Homework 2-7 : CSCI 0931

For this assignment, you will first figure out your answers in the Python shell. When you feel like you've arrived at the right answers, type them up in a single Python file and share it with the handin email address. For some guidance on how to do this, see the Python homework instructions.

Continuity Notice

Homework 2-8 builds off of your work in 2-7, so make sure you do not delete your work as soon as you are done!

Reminders

If a problem is marked as “(Independent)”, you may only discuss the problem with course staff. Otherwise, you are free to discuss the concepts that will help you solve the problems with classmates as well as course staff. However, you are never allowed to simply copy answers.

Advice

In this homework, you will write a program that produces a concordance for any given texts in one second. You have learned all the necessary pieces and all you have to do is to put them together. This does not mean that this homework is easy; on the contrary, it may be the hardest one you have encountered so far. So before you start, bear the following advice in mind:

When your program is wrong and does not work, you will almost certainly make it more wrong by trying to change random parts of it, hoping to stumble on the correct answer (putting brackets around stuff, changing the indentation, etc). Only make changes when you have good reasons. For example:
- “Oh, I see what I did wrong here: I tried to add a number to a list. I should put brackets around that number so that I append the single-number list onto the end of the bigger list.”
- Or “This statement should be executed every time the iteration runs. Let me indent it so it's inside the loop.”
Try to read the error message. The error message usually comes with a line number to indicate where the error occurs, together with what error it is. For example:
NameError: name 'inventory' is not defined
means that you've used a variable that has not been assigned a value.
KeyError: 'Alabama'
means that you are trying to look up 'Alabama' in a dictionary that does not contain it as a key. Sometimes it is obvious how to fix errors if you understand the error message. If it is not clear, try to run the program on paper (using the model we gave you in class) and you may find you've called an object-specific function on the wrong type of object or asked for the value of a key which is not in the dictionary.

Task 1

Even though Python was meant to be a light-weight language, it has grown significantly over the years. It is practically impossible to learn every bit of it in lectures. On the other hand, Python developers have made comprehensive documentations of the language and put them online. It's time for us to learn to use this resource. The more you program, the more you will need it.

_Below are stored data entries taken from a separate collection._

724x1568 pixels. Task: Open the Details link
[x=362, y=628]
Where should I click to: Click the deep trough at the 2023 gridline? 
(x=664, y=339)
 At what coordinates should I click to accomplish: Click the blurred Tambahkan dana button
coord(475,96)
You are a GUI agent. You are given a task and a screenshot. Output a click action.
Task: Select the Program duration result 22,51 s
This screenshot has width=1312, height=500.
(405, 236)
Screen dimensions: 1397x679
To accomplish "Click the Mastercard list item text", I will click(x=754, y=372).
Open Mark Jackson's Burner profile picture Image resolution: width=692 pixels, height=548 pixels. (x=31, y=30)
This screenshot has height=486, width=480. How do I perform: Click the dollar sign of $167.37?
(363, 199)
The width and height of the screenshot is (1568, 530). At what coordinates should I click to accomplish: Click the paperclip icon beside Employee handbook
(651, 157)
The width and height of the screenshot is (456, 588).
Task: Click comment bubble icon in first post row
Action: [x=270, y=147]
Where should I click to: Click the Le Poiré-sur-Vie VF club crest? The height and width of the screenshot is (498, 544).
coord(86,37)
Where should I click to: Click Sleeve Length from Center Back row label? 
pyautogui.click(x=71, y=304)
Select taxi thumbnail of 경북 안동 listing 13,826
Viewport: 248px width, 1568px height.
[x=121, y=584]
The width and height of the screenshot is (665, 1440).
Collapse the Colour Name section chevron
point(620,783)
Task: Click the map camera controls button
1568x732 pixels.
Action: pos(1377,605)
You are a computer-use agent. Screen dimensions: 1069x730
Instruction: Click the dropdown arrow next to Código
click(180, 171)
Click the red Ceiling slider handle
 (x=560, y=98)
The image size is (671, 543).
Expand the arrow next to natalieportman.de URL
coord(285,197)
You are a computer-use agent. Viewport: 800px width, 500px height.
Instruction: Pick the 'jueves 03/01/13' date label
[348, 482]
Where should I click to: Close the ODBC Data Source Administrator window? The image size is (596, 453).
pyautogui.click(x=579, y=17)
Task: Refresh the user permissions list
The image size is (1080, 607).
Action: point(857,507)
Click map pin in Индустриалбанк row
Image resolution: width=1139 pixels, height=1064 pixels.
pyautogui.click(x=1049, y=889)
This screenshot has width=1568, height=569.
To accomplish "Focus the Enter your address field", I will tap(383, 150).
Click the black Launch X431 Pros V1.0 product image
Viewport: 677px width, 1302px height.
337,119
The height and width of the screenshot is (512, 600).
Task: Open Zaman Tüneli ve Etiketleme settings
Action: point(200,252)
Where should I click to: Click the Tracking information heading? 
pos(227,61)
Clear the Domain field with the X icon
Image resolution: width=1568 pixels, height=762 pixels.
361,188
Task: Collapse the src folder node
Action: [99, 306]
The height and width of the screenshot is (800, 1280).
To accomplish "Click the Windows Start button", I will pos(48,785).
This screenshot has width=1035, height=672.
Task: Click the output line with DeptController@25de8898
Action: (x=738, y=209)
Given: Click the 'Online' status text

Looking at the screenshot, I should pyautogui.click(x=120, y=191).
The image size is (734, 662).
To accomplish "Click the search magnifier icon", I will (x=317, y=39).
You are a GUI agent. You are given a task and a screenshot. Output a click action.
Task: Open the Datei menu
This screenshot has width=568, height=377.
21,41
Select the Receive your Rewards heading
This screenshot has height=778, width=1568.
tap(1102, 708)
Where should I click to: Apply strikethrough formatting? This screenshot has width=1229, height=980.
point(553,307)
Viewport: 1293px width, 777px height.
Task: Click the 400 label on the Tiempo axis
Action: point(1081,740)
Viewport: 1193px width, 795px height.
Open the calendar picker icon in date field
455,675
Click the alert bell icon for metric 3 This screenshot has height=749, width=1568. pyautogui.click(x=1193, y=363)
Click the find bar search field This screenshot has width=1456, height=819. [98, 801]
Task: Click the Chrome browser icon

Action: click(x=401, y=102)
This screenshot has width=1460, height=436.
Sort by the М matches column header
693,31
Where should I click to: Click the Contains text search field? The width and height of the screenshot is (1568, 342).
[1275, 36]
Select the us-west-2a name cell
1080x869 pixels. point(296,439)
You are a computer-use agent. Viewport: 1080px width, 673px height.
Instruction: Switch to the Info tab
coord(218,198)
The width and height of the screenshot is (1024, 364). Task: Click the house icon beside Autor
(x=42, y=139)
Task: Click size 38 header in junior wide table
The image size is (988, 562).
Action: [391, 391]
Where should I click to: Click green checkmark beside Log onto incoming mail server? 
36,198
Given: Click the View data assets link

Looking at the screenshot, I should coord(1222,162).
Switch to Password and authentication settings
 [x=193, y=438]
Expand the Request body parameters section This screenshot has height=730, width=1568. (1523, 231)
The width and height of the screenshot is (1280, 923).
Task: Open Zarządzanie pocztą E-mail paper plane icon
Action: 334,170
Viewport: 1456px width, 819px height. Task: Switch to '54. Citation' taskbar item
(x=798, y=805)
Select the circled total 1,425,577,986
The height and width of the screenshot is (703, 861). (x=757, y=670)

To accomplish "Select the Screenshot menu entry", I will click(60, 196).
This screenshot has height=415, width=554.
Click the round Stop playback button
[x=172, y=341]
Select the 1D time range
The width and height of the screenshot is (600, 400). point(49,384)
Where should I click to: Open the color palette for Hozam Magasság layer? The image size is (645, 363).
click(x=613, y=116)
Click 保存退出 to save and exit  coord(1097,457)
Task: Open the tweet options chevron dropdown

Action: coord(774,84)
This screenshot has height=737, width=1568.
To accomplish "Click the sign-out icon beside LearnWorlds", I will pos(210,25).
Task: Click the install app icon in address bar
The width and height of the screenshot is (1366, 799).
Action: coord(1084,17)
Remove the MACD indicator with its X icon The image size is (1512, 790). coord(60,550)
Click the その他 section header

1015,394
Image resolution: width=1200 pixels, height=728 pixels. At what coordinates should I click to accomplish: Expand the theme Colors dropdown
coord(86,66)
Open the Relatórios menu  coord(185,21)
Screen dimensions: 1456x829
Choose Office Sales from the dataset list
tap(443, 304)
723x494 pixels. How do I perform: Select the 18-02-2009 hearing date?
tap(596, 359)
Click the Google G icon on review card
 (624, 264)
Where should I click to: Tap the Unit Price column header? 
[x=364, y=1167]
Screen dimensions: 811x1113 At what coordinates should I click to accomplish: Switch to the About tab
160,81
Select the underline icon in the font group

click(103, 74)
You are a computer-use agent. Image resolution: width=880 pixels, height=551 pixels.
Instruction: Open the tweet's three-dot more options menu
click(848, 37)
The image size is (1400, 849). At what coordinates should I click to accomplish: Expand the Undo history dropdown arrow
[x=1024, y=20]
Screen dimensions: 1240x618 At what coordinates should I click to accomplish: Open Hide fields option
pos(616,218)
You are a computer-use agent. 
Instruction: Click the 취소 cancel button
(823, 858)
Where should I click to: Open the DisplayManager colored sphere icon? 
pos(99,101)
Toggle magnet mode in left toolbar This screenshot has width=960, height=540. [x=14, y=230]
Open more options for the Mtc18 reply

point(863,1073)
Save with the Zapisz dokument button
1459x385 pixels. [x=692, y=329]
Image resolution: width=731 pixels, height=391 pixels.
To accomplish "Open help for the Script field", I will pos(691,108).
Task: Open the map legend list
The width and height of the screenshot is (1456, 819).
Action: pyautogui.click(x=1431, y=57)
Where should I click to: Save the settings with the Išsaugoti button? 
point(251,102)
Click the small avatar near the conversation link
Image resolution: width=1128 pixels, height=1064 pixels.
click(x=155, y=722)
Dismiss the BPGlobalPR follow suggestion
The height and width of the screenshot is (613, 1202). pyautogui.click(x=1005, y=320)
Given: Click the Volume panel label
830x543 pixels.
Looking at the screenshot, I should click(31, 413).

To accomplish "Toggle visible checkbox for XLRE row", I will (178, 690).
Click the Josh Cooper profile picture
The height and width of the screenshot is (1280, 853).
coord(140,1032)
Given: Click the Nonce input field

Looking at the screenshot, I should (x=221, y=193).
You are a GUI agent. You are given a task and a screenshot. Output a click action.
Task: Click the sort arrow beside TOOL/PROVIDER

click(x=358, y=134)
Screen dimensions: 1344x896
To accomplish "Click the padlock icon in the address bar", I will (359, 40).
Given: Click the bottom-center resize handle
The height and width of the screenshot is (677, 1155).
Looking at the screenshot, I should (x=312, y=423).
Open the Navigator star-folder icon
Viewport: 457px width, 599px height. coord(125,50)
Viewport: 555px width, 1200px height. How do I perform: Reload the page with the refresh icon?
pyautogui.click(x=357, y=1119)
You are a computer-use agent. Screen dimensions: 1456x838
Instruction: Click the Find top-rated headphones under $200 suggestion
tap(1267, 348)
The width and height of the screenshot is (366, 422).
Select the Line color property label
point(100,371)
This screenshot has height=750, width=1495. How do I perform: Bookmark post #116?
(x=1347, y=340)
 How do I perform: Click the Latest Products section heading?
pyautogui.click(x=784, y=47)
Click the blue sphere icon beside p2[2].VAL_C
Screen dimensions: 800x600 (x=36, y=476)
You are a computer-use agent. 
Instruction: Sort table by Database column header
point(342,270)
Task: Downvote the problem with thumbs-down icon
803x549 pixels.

Go to the Python documentation page for dictionaries. It describes the usage of dictionaries, as well as of operators and functions that are defined on them. Skim the documentation and see if you can relate it to what we've learned in class (it's okay if you do not understand most of it). Then, find the descriptions of these three functions:

Fill in the missing code for the function printMovieRevenues(). Refer to the provided function printMovieNames(), which prints the keys of the dictionary but not the values. Think about how you could modify this function to print only the values.
Fill in the missing code for the function hugeMovies(). Refer to the provided function startsWithTHE(), which looks through the keys in the dictionary and adds the key-value pair to a new dictionary if it passes a test. Think about what test you would use to find a high-revenue movie.
Fill in the missing code for the function biggestMovie(). Like the previous function, you probably want to iterate over all keys in the dictionary and check their paired values. Hint: Can you store the key of the biggest movie so far in a variable as you iterate through the dictionary? What test will you need to do in order to update that variable?

Task 2

Consider the task of organizing a phonebook. My phonebook is in the following format:

That is, a list of lists. Each enclosed list contains two elements, the first being a name and the second a telephone number. Note that I may have several phone numbers for the same name. I want to organize my phonebook so that it is a dictionary instead — one that maps names to lists of phone numbers. For this example, the organized phonebook should look like this:

Fill in the body for the function organizeLists(). It takes a list of this format and returns a dictionary. Although you aren't required to use this function in the rest of this assignment, you will do some very similar tasks that will borrow concepts from this function. Make sure your function works on at least the example we've provided above.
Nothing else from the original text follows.